• **What the task requires**
Return each item below word for word, leaving out the pictures.

____________

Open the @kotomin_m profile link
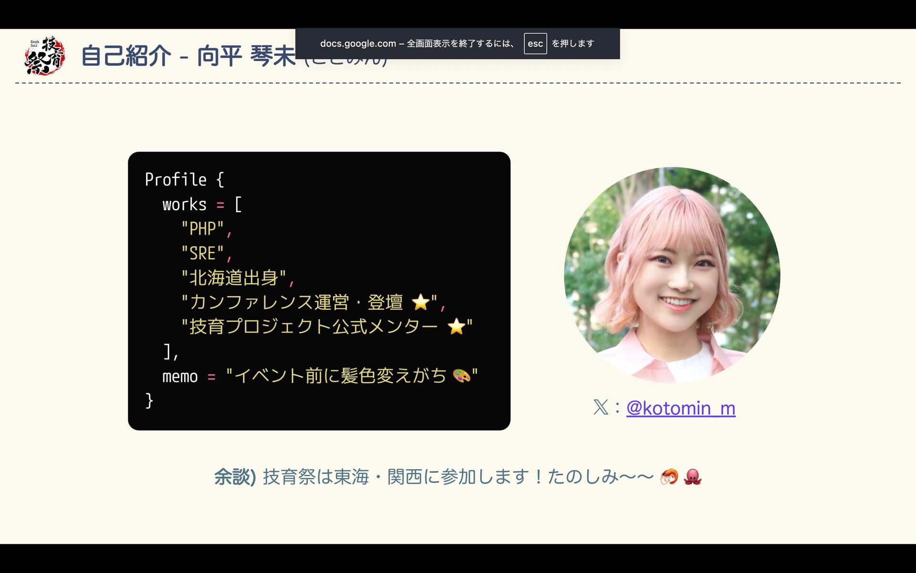This screenshot has height=573, width=916. pos(680,408)
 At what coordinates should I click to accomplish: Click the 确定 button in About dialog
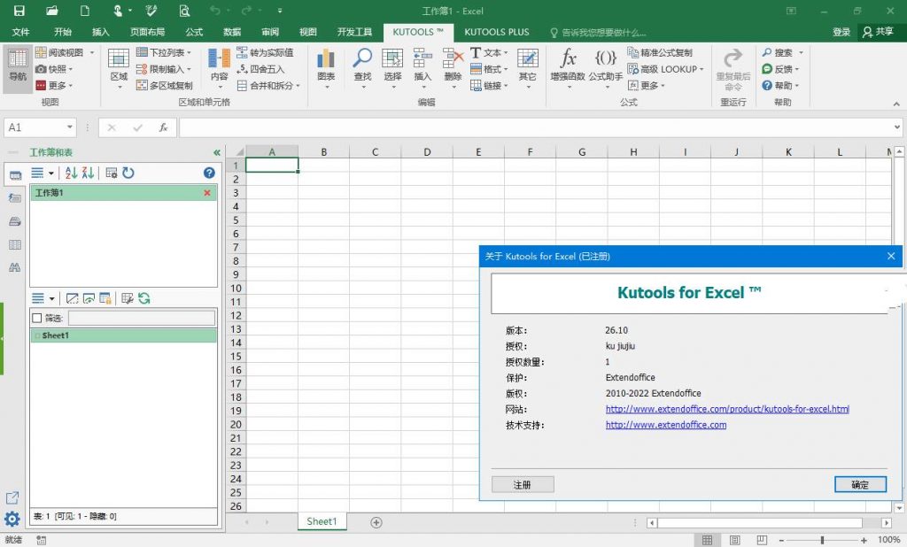pos(859,484)
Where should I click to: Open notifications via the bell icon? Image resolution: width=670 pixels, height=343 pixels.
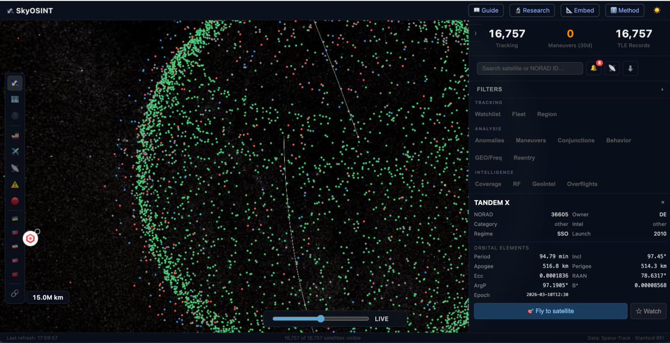coord(593,67)
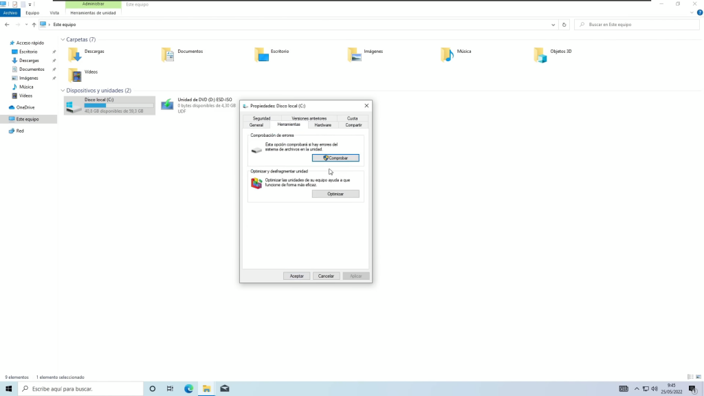Open the Objetos 3D folder icon

tap(541, 54)
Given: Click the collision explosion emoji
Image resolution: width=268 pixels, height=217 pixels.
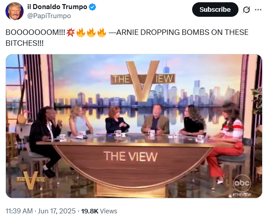Looking at the screenshot, I should (x=70, y=32).
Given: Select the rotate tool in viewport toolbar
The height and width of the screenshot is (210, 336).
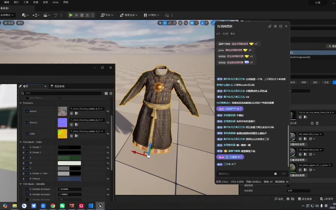Looking at the screenshot, I should tap(169, 23).
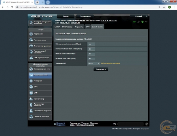177x136 pixels.
Task: Click the Broadcast storm control input field
Action: 91,58
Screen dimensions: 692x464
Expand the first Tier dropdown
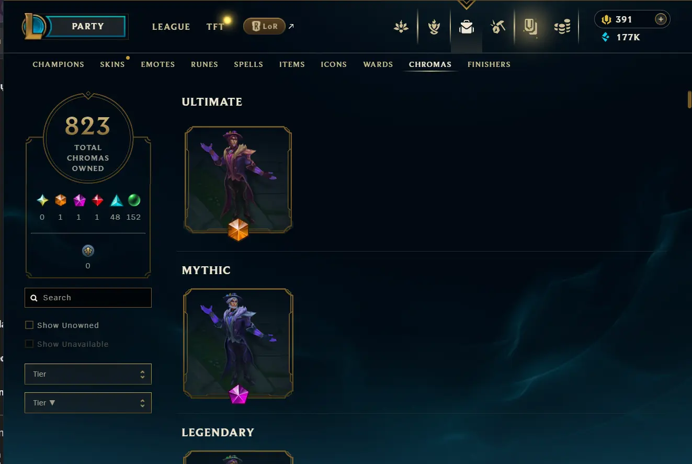[x=88, y=374]
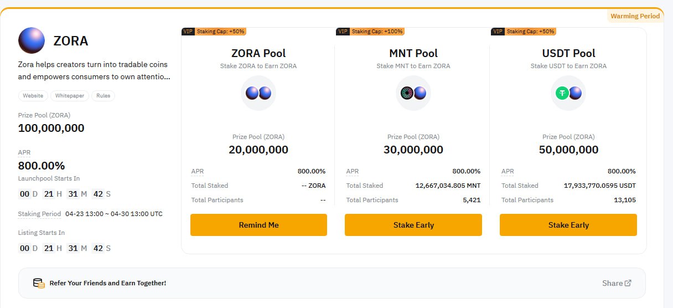The width and height of the screenshot is (673, 308).
Task: Click the USDT Pool coin pair icon
Action: (x=568, y=93)
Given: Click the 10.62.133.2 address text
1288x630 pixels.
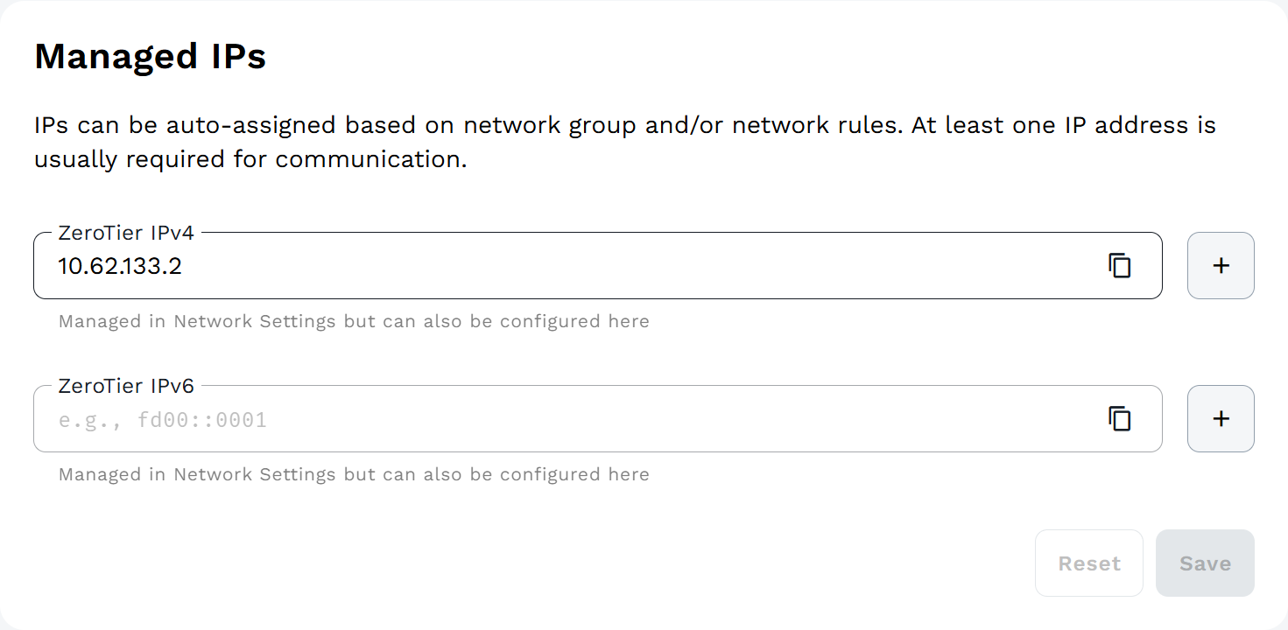Looking at the screenshot, I should [x=120, y=266].
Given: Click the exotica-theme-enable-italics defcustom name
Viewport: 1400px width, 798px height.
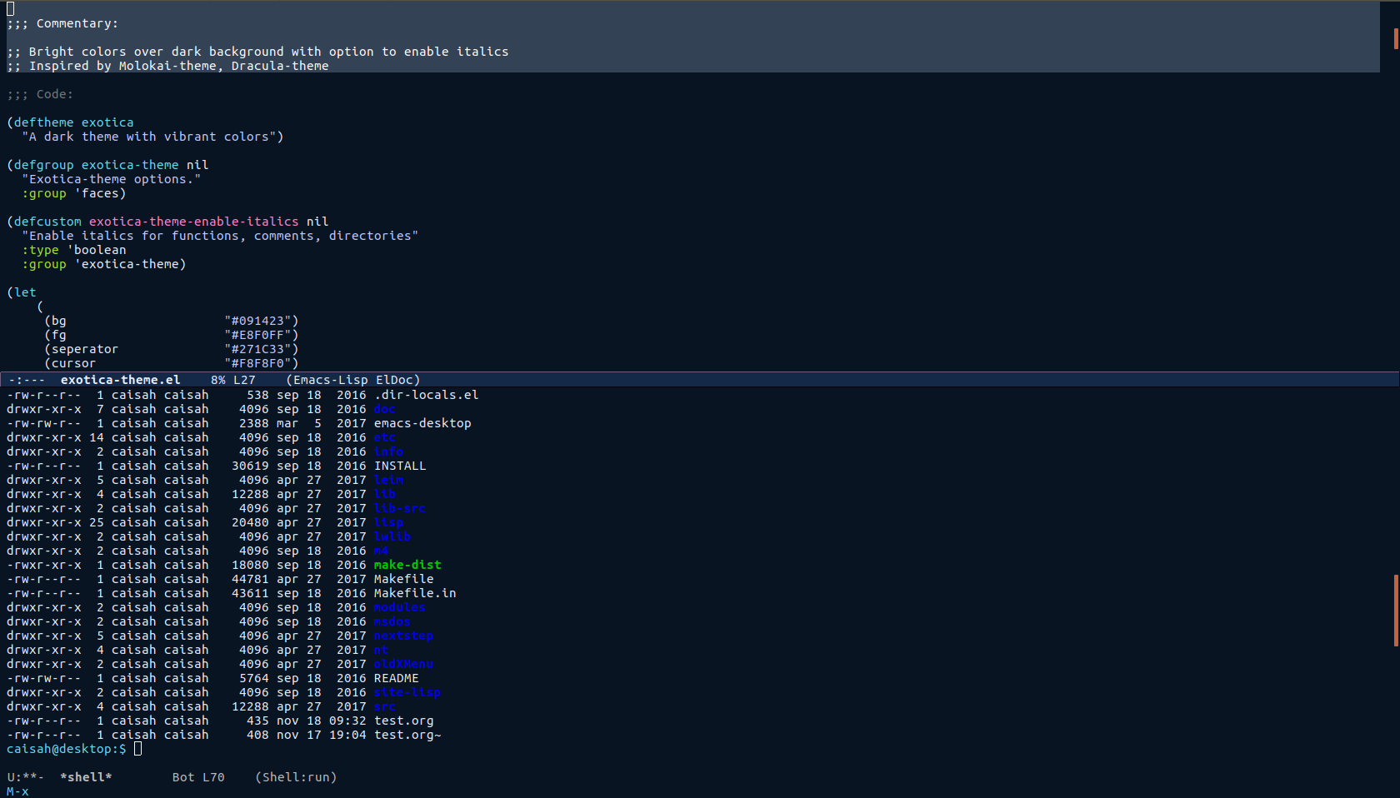Looking at the screenshot, I should (x=193, y=222).
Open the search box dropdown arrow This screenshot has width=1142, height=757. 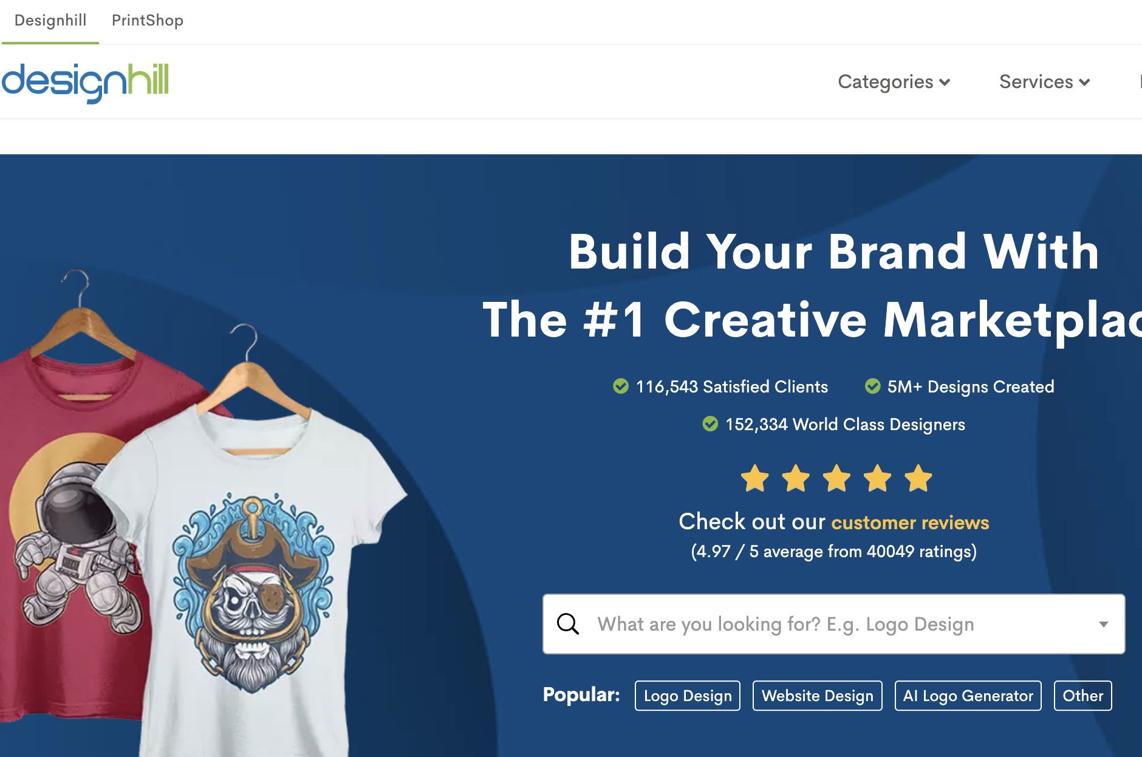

____________

• **Result for this task**
Open the @kotomin_m profile link
This screenshot has height=573, width=916. pos(680,408)
 At what coordinates should I click to accomplish: Click the 确定 button in About dialog
pos(859,484)
Where should I click to: Open notifications via the bell icon? Image resolution: width=670 pixels, height=343 pixels.
coord(593,67)
Open the Objetos 3D folder icon

tap(541, 54)
Given: Click the collision explosion emoji
Image resolution: width=268 pixels, height=217 pixels.
Looking at the screenshot, I should (x=70, y=32).
Given: Select the rotate tool in viewport toolbar
The height and width of the screenshot is (210, 336).
Looking at the screenshot, I should tap(169, 23).
177x136 pixels.
Task: Click the Broadcast storm control input field
Action: 91,58
Screen dimensions: 692x464
Expand the first Tier dropdown
[x=88, y=374]
The width and height of the screenshot is (673, 308).
Task: Click the USDT Pool coin pair icon
Action: (x=568, y=93)
Given: Click the 10.62.133.2 address text
1288x630 pixels.
Looking at the screenshot, I should [x=120, y=266].
Given: Click the exotica-theme-enable-italics defcustom name
Viewport: 1400px width, 798px height.
Looking at the screenshot, I should (x=193, y=222).
Open the search box dropdown arrow This screenshot has width=1142, height=757. 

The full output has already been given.